__THE TASK__: Rewrite these lines, replacing "Forward" with "Back" and leaving everything else unchanged.

__DATA FOR THIS EXERCISE__:
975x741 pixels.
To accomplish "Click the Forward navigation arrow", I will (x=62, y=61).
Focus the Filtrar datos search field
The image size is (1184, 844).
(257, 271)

__ANSWER TO THIS TASK__:
975x741 pixels.
To accomplish "Click the Back navigation arrow", I will (x=62, y=61).
Focus the Filtrar datos search field
The image size is (1184, 844).
(257, 271)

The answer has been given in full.